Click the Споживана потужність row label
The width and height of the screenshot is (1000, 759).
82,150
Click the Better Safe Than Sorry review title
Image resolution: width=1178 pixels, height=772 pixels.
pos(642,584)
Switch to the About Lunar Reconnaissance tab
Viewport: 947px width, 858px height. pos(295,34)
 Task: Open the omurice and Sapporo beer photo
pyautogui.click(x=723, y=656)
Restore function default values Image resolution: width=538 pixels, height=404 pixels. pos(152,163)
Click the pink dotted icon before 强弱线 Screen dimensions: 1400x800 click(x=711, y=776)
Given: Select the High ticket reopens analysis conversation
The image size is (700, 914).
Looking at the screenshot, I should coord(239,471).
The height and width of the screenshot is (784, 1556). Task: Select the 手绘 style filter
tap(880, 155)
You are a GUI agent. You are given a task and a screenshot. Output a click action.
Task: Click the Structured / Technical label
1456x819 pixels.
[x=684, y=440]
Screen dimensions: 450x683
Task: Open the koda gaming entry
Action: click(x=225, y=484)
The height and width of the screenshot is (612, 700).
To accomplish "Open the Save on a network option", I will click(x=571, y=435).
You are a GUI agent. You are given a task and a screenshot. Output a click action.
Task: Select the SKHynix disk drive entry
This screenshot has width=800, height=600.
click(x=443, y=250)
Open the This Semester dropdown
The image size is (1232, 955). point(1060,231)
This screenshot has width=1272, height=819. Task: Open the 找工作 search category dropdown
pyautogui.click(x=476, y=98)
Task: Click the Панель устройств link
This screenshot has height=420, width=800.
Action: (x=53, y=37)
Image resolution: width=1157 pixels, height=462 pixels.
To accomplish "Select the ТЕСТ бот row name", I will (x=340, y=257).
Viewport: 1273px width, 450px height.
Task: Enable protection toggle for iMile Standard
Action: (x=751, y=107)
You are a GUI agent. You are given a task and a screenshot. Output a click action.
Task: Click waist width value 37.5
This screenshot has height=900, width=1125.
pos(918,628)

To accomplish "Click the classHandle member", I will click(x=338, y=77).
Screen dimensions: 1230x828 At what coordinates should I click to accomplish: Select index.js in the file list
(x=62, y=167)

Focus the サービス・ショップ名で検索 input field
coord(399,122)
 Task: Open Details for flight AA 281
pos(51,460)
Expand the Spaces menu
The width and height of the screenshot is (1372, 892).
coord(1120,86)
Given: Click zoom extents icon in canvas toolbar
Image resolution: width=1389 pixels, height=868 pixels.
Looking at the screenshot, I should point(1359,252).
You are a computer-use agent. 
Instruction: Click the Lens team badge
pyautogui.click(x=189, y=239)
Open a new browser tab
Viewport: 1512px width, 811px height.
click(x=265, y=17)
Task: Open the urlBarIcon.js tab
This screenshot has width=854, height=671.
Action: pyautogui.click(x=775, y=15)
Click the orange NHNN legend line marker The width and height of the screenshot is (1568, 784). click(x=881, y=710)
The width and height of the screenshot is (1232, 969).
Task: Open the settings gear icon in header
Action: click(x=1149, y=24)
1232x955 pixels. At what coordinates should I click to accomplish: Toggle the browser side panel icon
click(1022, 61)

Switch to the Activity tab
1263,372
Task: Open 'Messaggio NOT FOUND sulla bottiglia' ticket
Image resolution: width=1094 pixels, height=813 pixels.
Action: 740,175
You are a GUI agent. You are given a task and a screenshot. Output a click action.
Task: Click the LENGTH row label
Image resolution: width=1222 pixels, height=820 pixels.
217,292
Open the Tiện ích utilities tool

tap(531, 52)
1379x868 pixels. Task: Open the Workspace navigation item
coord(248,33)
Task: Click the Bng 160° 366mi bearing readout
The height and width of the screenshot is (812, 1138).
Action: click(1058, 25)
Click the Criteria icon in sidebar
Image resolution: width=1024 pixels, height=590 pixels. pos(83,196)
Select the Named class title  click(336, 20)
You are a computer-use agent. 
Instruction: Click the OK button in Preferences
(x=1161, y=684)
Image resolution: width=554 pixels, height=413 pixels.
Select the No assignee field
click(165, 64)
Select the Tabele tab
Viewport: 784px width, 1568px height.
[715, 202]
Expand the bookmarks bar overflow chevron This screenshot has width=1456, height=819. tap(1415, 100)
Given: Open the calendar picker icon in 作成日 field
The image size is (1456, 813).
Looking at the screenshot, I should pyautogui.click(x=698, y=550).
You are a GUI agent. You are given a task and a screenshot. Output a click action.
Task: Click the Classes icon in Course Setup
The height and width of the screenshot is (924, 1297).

--------------------------------------------------

_Request_
Please rewrite all the entries above, replacing "GUI agent" with "desktop agent" wherever it occurs and leaving everything else unchanged.

_Worked answer_
Click the Споживана потужність row label
The width and height of the screenshot is (1000, 759).
82,150
Click the Better Safe Than Sorry review title
Image resolution: width=1178 pixels, height=772 pixels.
pos(642,584)
Switch to the About Lunar Reconnaissance tab
Viewport: 947px width, 858px height. pos(295,34)
 Task: Open the omurice and Sapporo beer photo
pyautogui.click(x=723, y=656)
Restore function default values Image resolution: width=538 pixels, height=404 pixels. pos(152,163)
Click the pink dotted icon before 强弱线 Screen dimensions: 1400x800 click(x=711, y=776)
Given: Select the High ticket reopens analysis conversation
The image size is (700, 914).
Looking at the screenshot, I should coord(239,471).
The height and width of the screenshot is (784, 1556). Task: Select the 手绘 style filter
tap(880, 155)
You are a desktop agent. You are given a task and a screenshot. Output a click action.
Task: Click the Structured / Technical label
1456x819 pixels.
[x=684, y=440]
Screen dimensions: 450x683
Task: Open the koda gaming entry
Action: click(x=225, y=484)
The height and width of the screenshot is (612, 700).
To accomplish "Open the Save on a network option", I will click(x=571, y=435).
You are a desktop agent. You are given a task and a screenshot. Output a click action.
Task: Select the SKHynix disk drive entry
This screenshot has width=800, height=600.
click(x=443, y=250)
Open the This Semester dropdown
The image size is (1232, 955). point(1060,231)
This screenshot has width=1272, height=819. Task: Open the 找工作 search category dropdown
pyautogui.click(x=476, y=98)
Task: Click the Панель устройств link
This screenshot has height=420, width=800.
Action: (x=53, y=37)
Image resolution: width=1157 pixels, height=462 pixels.
To accomplish "Select the ТЕСТ бот row name", I will (x=340, y=257).
Viewport: 1273px width, 450px height.
Task: Enable protection toggle for iMile Standard
Action: (x=751, y=107)
You are a desktop agent. You are given a task and a screenshot. Output a click action.
Task: Click waist width value 37.5
This screenshot has height=900, width=1125.
pos(918,628)

To accomplish "Click the classHandle member", I will click(x=338, y=77).
Screen dimensions: 1230x828 At what coordinates should I click to accomplish: Select index.js in the file list
(x=62, y=167)

Focus the サービス・ショップ名で検索 input field
coord(399,122)
 Task: Open Details for flight AA 281
pos(51,460)
Expand the Spaces menu
The width and height of the screenshot is (1372, 892).
coord(1120,86)
Given: Click zoom extents icon in canvas toolbar
Image resolution: width=1389 pixels, height=868 pixels.
Looking at the screenshot, I should point(1359,252).
You are a computer-use agent. 
Instruction: Click the Lens team badge
pyautogui.click(x=189, y=239)
Open a new browser tab
Viewport: 1512px width, 811px height.
click(x=265, y=17)
Task: Open the urlBarIcon.js tab
This screenshot has width=854, height=671.
Action: pyautogui.click(x=775, y=15)
Click the orange NHNN legend line marker The width and height of the screenshot is (1568, 784). click(x=881, y=710)
The width and height of the screenshot is (1232, 969).
Task: Open the settings gear icon in header
Action: click(x=1149, y=24)
1232x955 pixels. At what coordinates should I click to accomplish: Toggle the browser side panel icon
click(1022, 61)

Switch to the Activity tab
1263,372
Task: Open 'Messaggio NOT FOUND sulla bottiglia' ticket
Image resolution: width=1094 pixels, height=813 pixels.
Action: 740,175
You are a desktop agent. You are given a task and a screenshot. Output a click action.
Task: Click the LENGTH row label
Image resolution: width=1222 pixels, height=820 pixels.
217,292
Open the Tiện ích utilities tool

tap(531, 52)
1379x868 pixels. Task: Open the Workspace navigation item
coord(248,33)
Task: Click the Bng 160° 366mi bearing readout
The height and width of the screenshot is (812, 1138).
Action: click(1058, 25)
Click the Criteria icon in sidebar
Image resolution: width=1024 pixels, height=590 pixels. pos(83,196)
Select the Named class title  click(336, 20)
You are a computer-use agent. 
Instruction: Click the OK button in Preferences
(x=1161, y=684)
Image resolution: width=554 pixels, height=413 pixels.
Select the No assignee field
click(165, 64)
Select the Tabele tab
Viewport: 784px width, 1568px height.
[715, 202]
Expand the bookmarks bar overflow chevron This screenshot has width=1456, height=819. tap(1415, 100)
Given: Open the calendar picker icon in 作成日 field
The image size is (1456, 813).
Looking at the screenshot, I should pyautogui.click(x=698, y=550).
You are a desktop agent. You are given a task and a screenshot. Output a click action.
Task: Click the Classes icon in Course Setup
The height and width of the screenshot is (924, 1297).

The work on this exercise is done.